## Task to carry out
Can you update everything from the line containing "Open 汇添富中证芯片产业ETF fund" down to the line containing "The height and" so that "Property Search" becomes "Property Records" and nothing else changes? Leave the pictures out of your answer.

## Provided material

-- Begin --

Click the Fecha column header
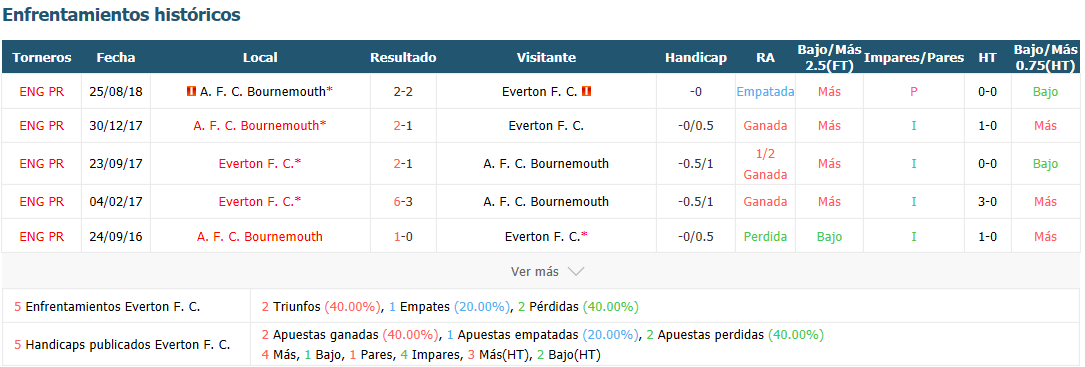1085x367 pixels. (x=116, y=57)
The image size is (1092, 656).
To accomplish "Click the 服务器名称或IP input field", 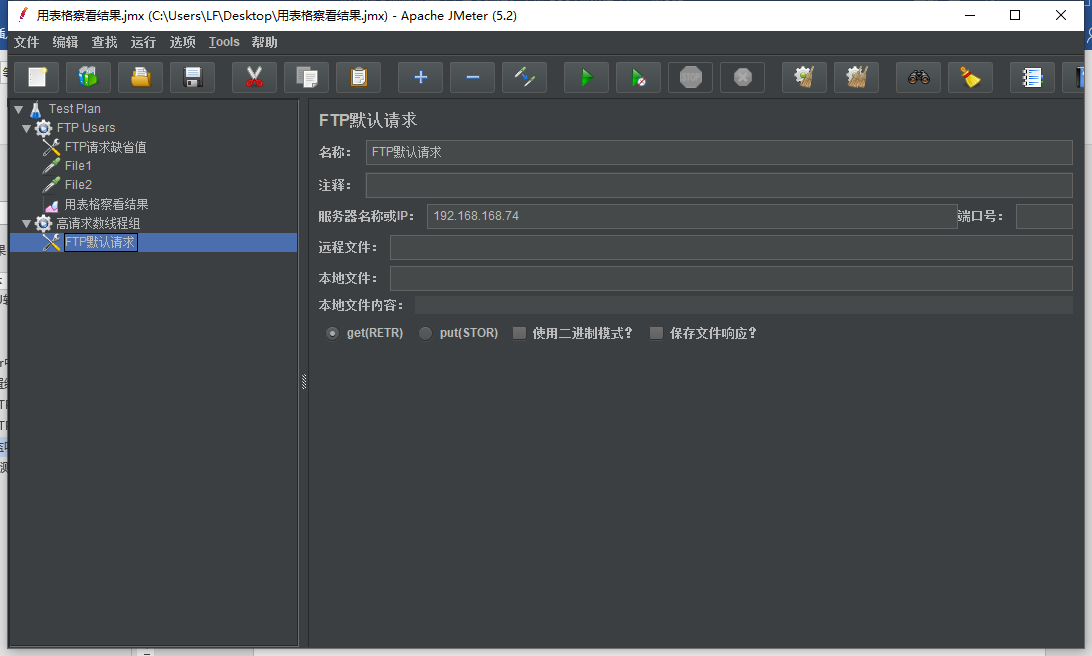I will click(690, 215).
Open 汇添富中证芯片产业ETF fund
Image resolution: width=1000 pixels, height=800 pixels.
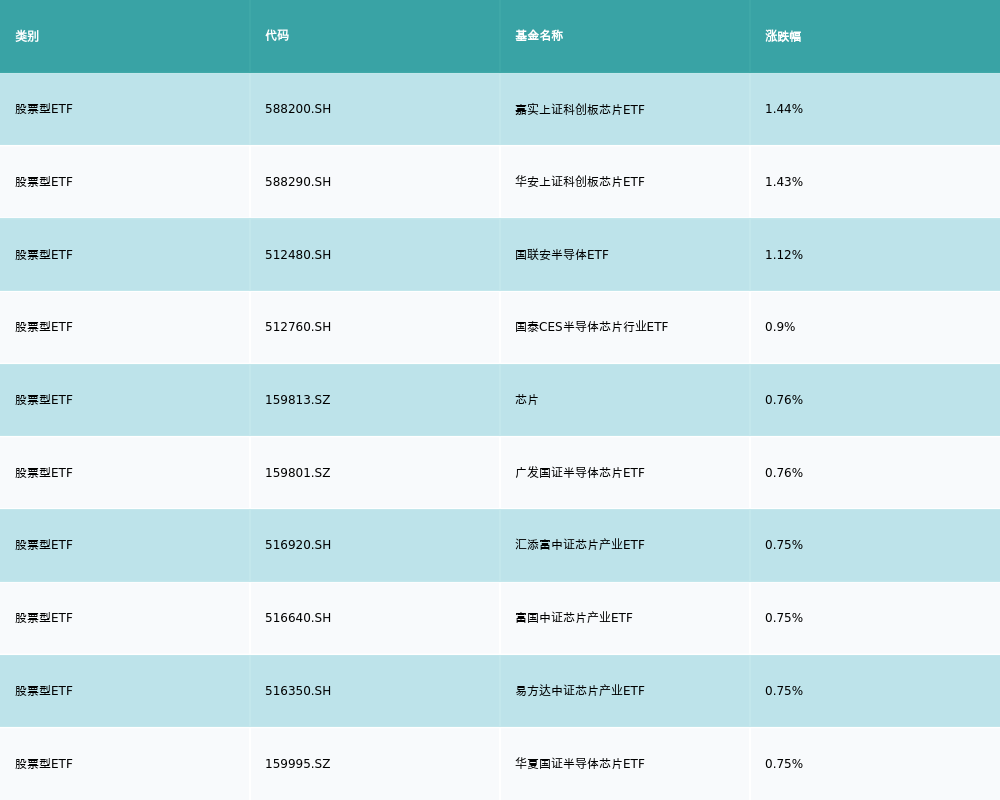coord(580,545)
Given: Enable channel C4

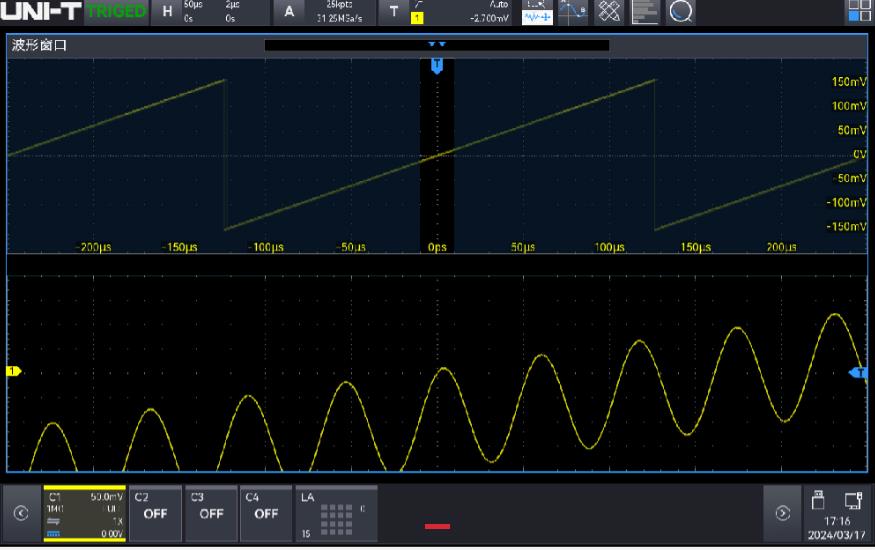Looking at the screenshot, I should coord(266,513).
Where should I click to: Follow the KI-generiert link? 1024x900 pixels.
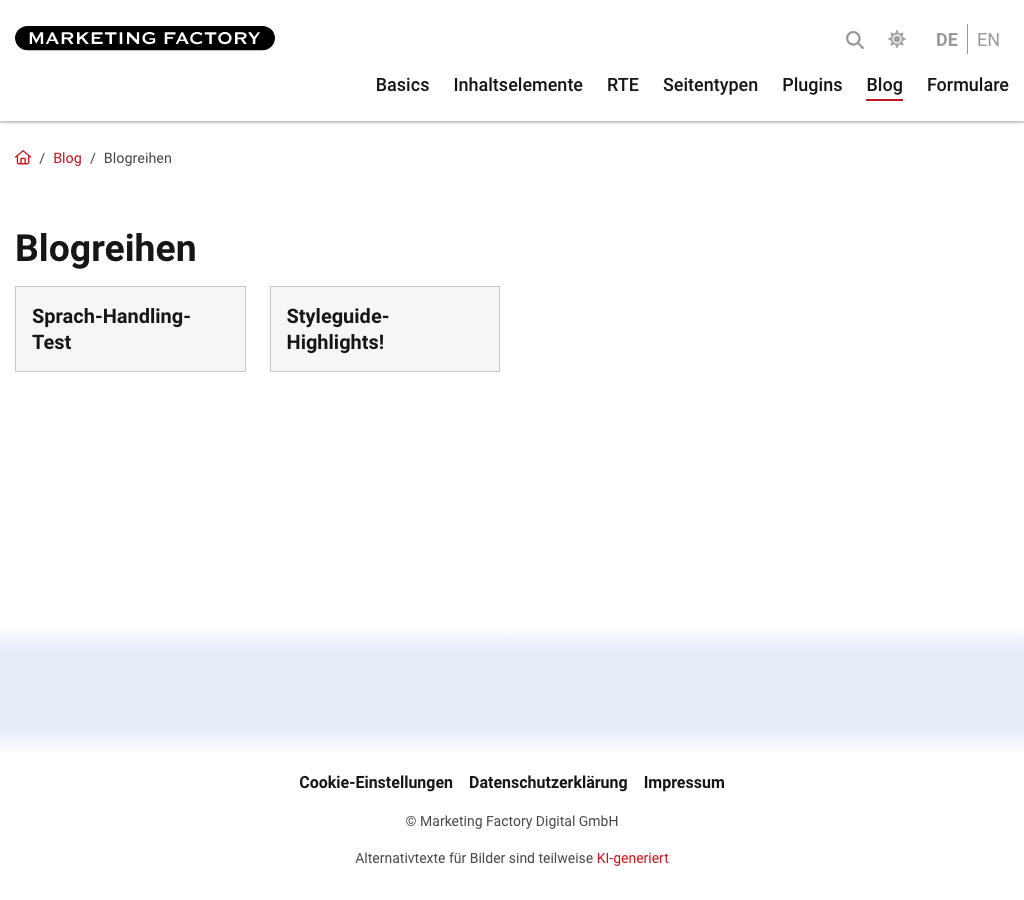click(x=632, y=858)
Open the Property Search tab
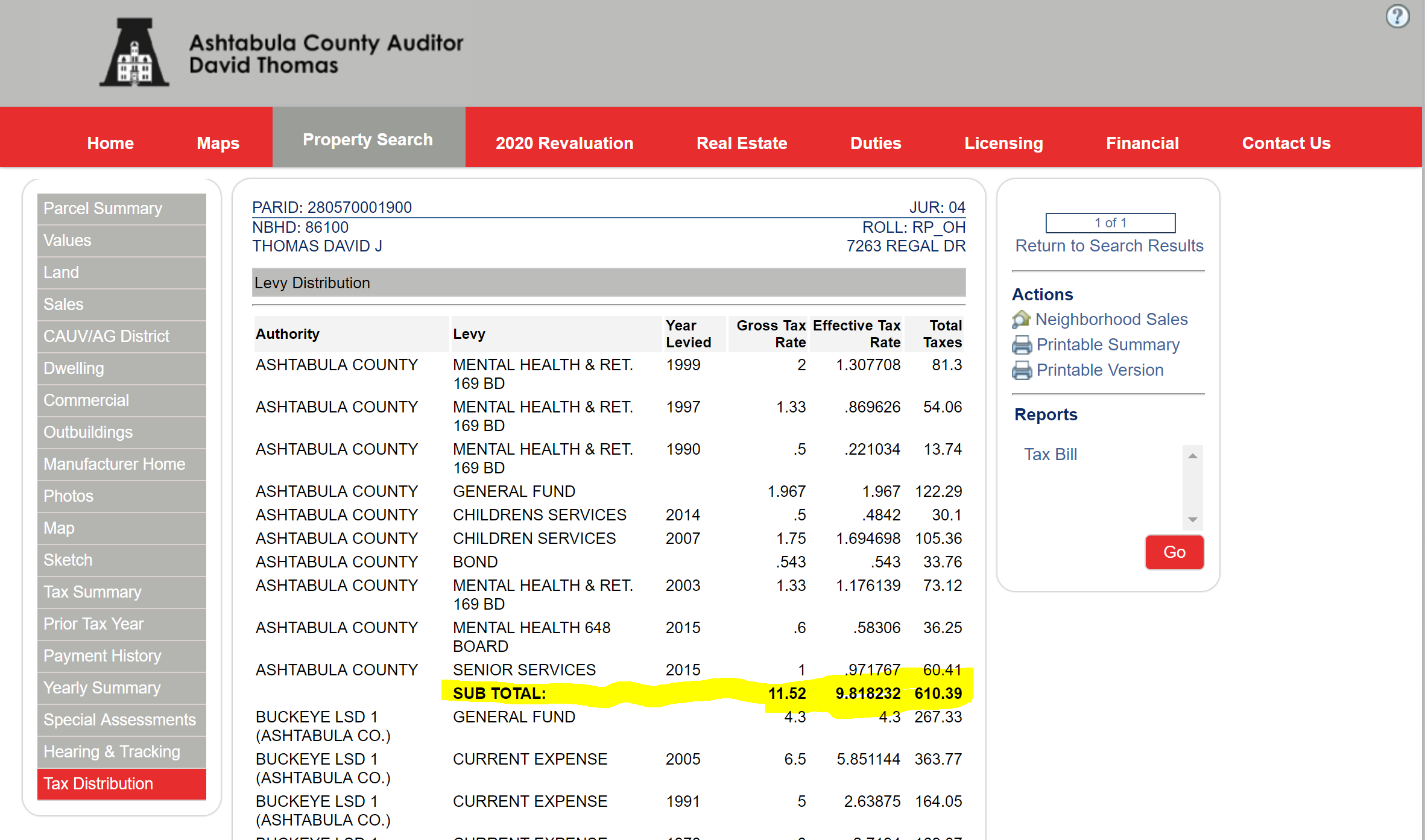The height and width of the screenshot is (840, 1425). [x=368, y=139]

-- End --
-- Begin --

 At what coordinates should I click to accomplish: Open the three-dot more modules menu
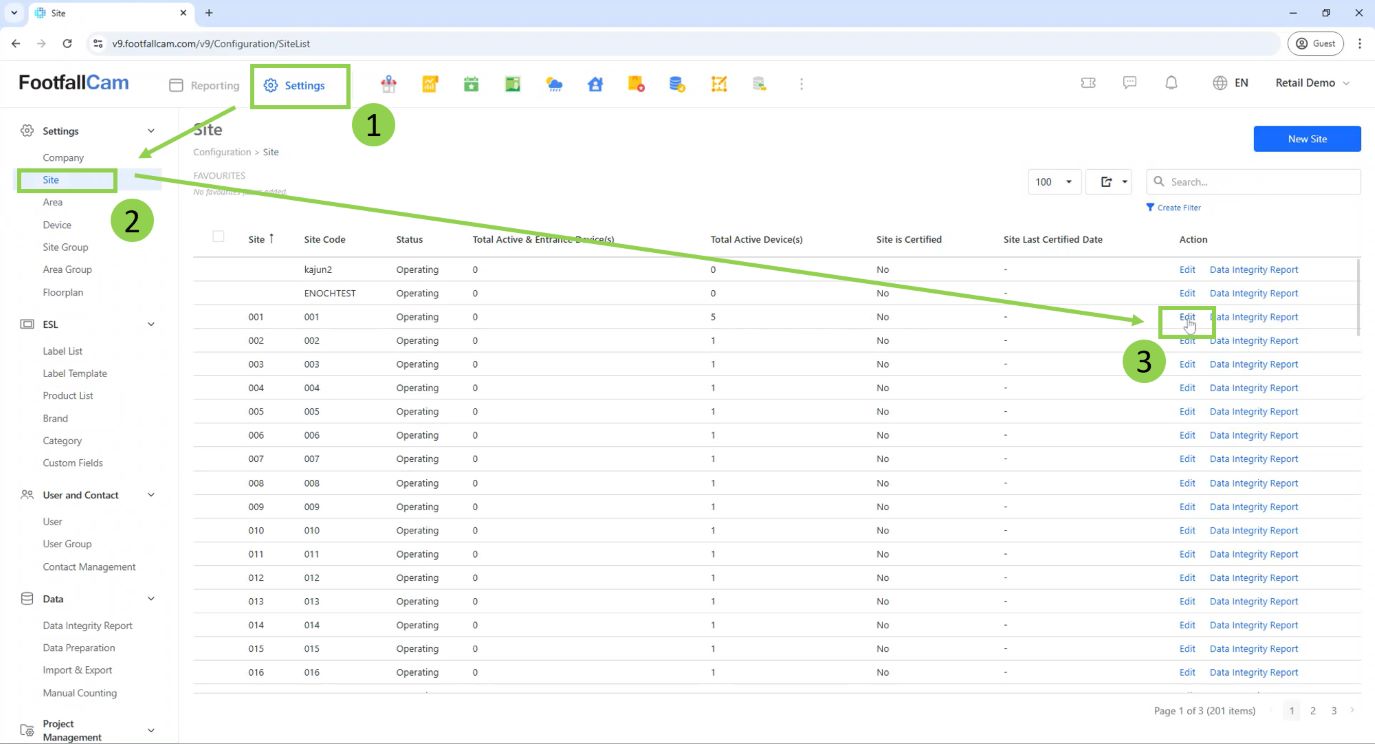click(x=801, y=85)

-- End --

## Written response
Open 汇添富中证芯片产业ETF fund
Image resolution: width=1000 pixels, height=800 pixels.
coord(580,545)
Given: Enable channel C4

Looking at the screenshot, I should coord(266,513).
Where should I click to: Follow the KI-generiert link? 1024x900 pixels.
click(x=632, y=858)
Open the Property Records tab
The height and width of the screenshot is (840, 1425). [x=368, y=139]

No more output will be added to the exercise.